Sunday, July 12, 2009

A Rough Patch

It's been awhile since Relay for Life..things are finally starting to calm down as the summer is coming to a close. We still have some plans for the next few weekends before the kids go back to school... so I will share some pics of family time later.

Just the other day, I told someone that people usually know how I am feeling because I am not shy about my emotions. My friends and family know exactly how much I love them because I tell them consistently (yes, alot of me and my girlfriends say "I love you" when getting off the phone or leaving each other). But there has been something I haven't been telling anyone lately. I thought maybe if I just get it out there, I will feel better. So, here goes.

These past couple of months have been really difficult for me. After I sprained my ankle on Mother's Day, I have just been in a "funk." (Can't think of another way to describe it.) I was so motivated and inspired to work out and eat right before then; I felt great. Then, I couldn't work out. And, for some reason, when I don't work out, I don't eat right. It's even harder when you have a husband that runs 13 miles for fun and loses 5 lbs. in a day (not blaming you Chris, I'm so proud of you). I'm miserable. And what's worse..I'm insecure. For whatever reason, I'm so scared that Chris' new found "body and lifestyle" is going to leave me behind.
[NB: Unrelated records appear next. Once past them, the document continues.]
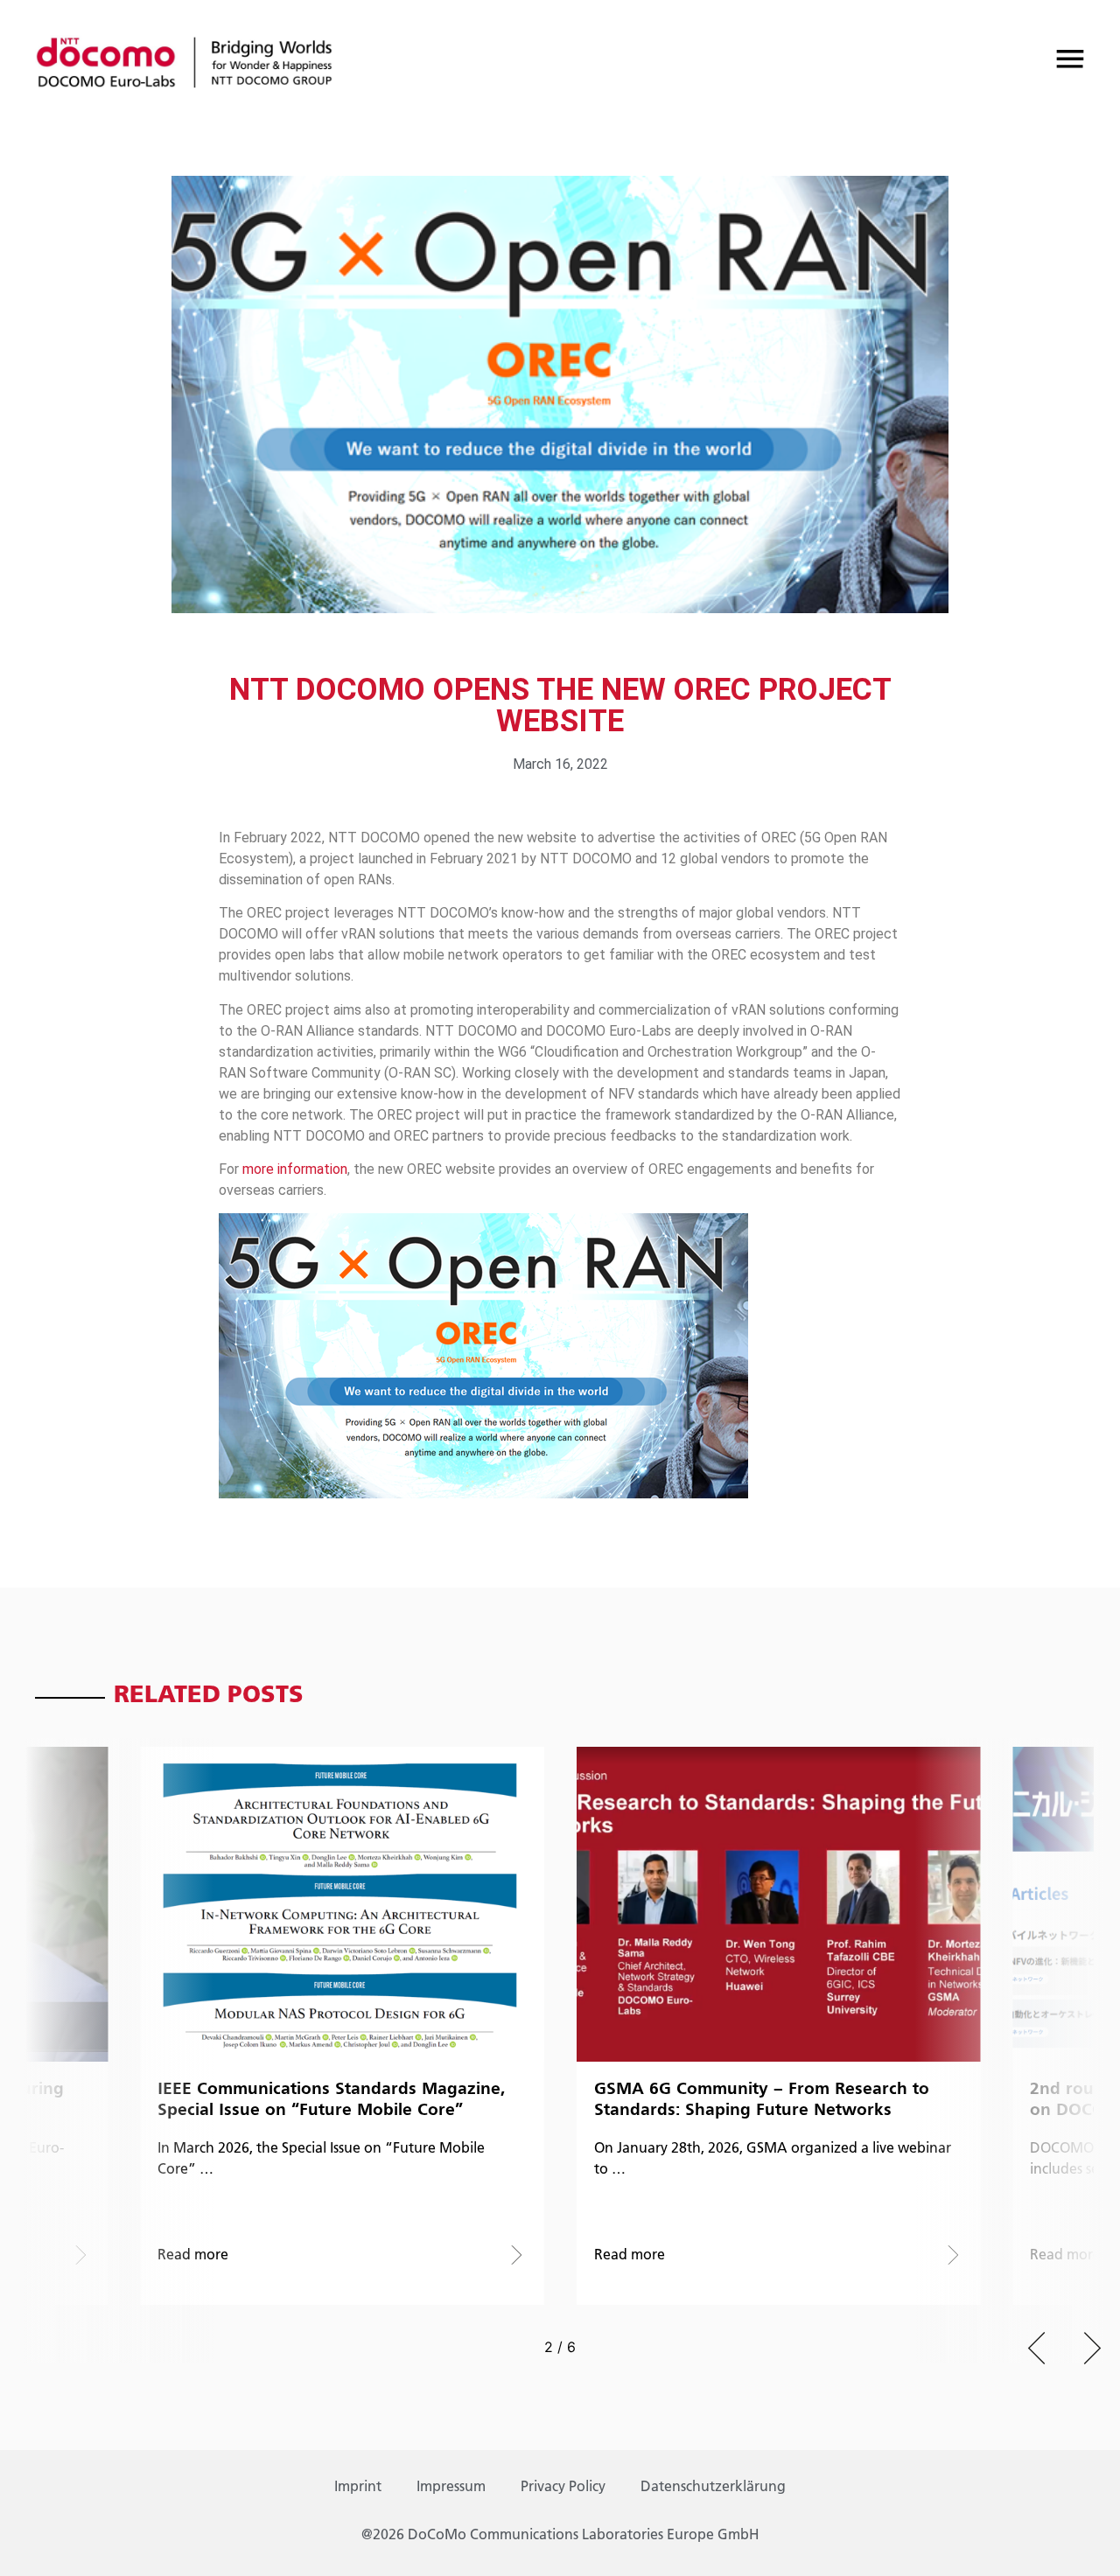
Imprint (358, 2488)
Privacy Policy (563, 2488)
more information (294, 1169)
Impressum (451, 2488)
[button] (1036, 2348)
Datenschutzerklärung (713, 2488)
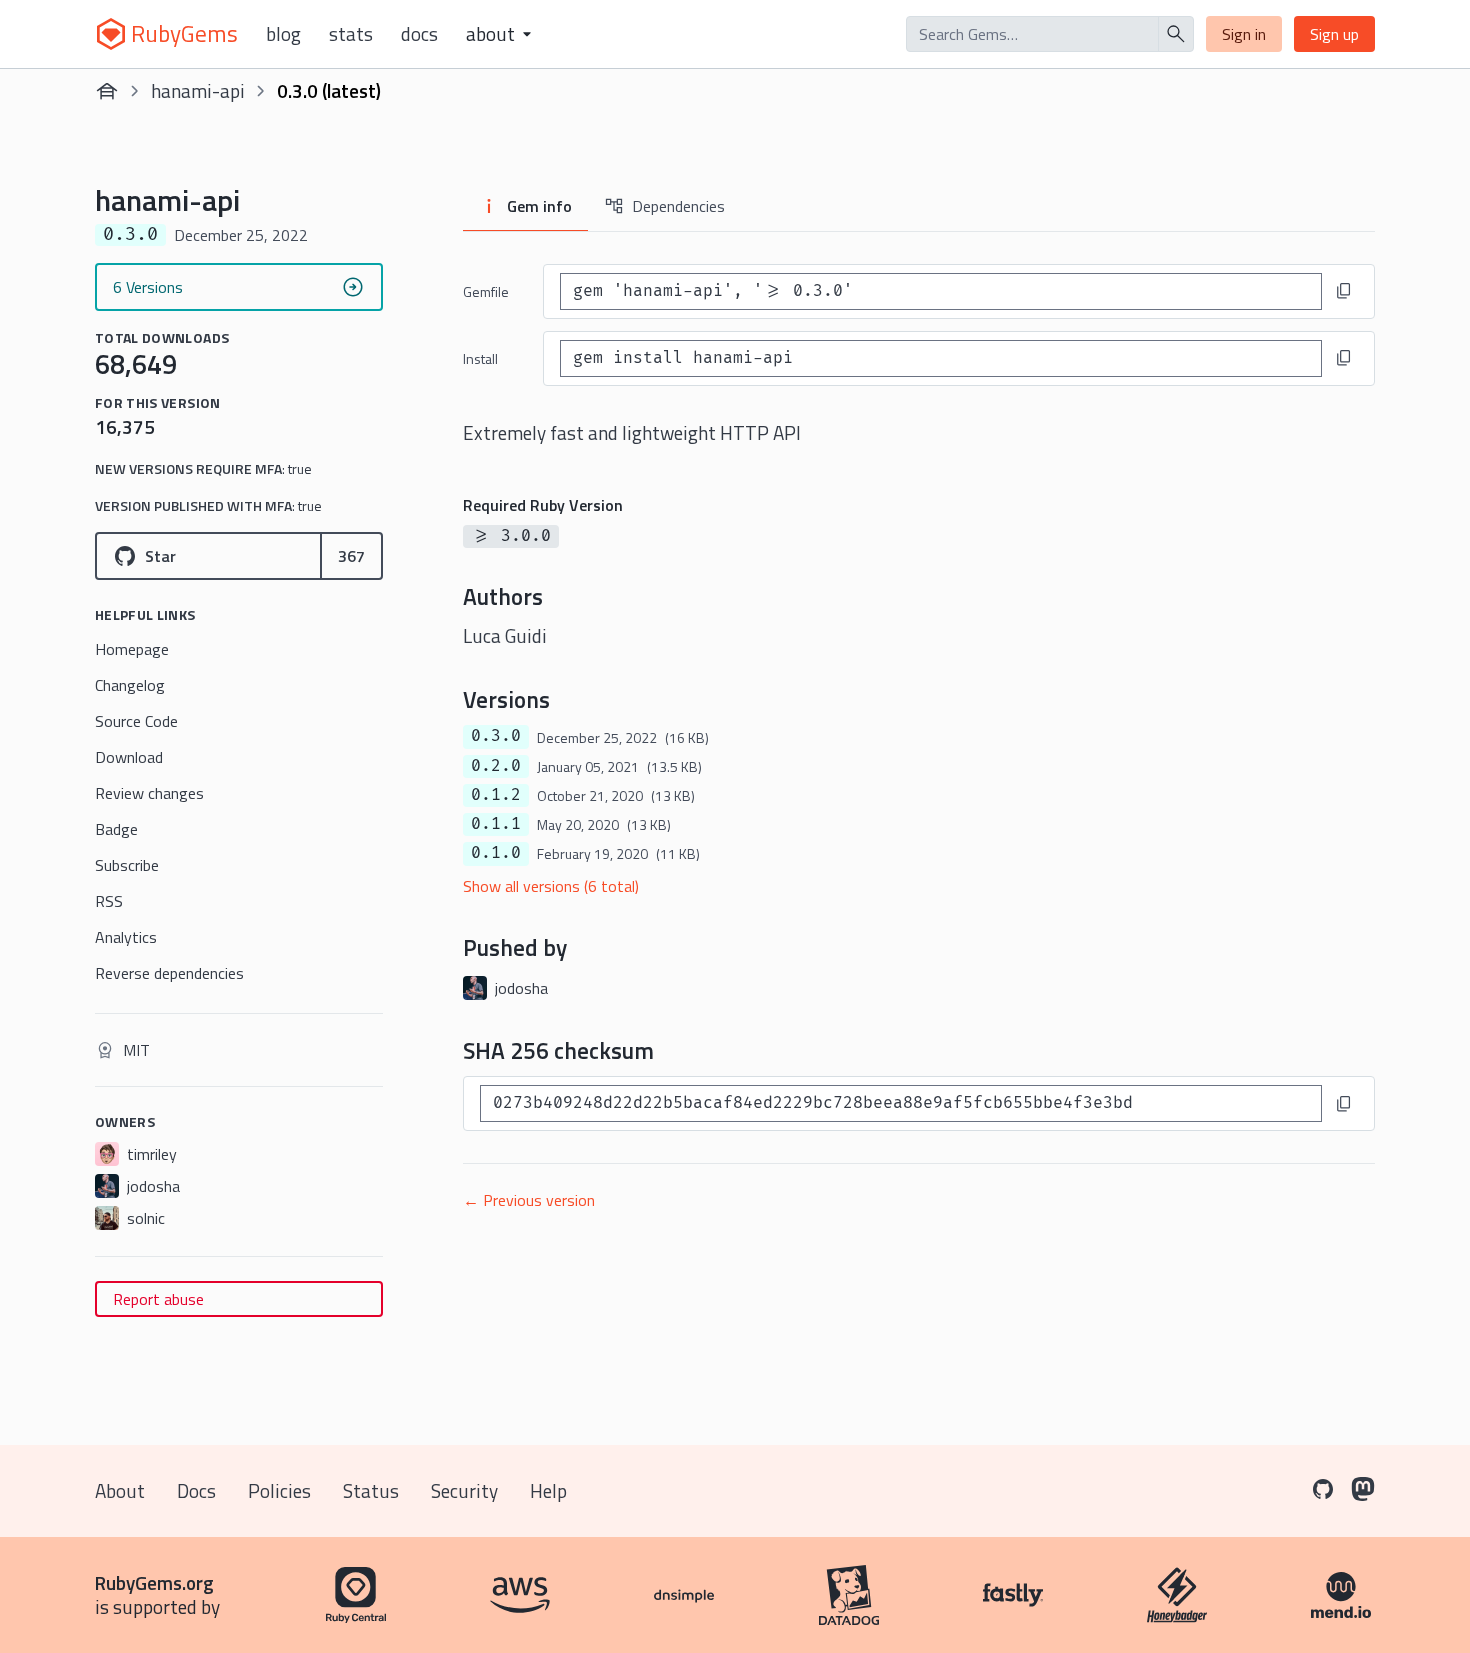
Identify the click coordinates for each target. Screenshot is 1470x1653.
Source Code (136, 721)
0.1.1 (496, 824)
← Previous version (529, 1200)
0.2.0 (496, 766)
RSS (109, 901)
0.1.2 (496, 795)
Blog (283, 34)
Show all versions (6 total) (551, 886)
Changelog (130, 685)
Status (371, 1490)
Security (464, 1490)
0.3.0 (496, 736)
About (120, 1490)
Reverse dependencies (169, 973)
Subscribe (127, 865)
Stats (351, 34)
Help (548, 1490)
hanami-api (198, 90)
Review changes (149, 793)
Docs (419, 34)
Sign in (1244, 34)
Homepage (132, 649)
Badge (116, 829)
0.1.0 (496, 853)
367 (351, 556)
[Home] (107, 91)
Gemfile (486, 291)
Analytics (126, 937)
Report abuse (158, 1299)
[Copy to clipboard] (1344, 291)
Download (129, 757)
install (480, 358)
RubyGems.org (154, 1582)
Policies (279, 1490)
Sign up (1334, 34)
I'm sure he'll read this and tell me I'm crazy and how much he loves me. But, us women know, that won't help. It's not about how he feels about me; it's about I feel about myself.

To add insult to injury, I finally broke down and went to the doctor and had an MRI. They called and told me Saturday morning that I have to stay off my ankle and when I am on it, I have to use crutches. So, I have obviously hurt it worse than I thought.

Not looking for sympathy, just prayers and encouragement. I know God will take care of this..as he does everything else. For the moment, though, I just needed to tell someone. So, thanks for reading and listening.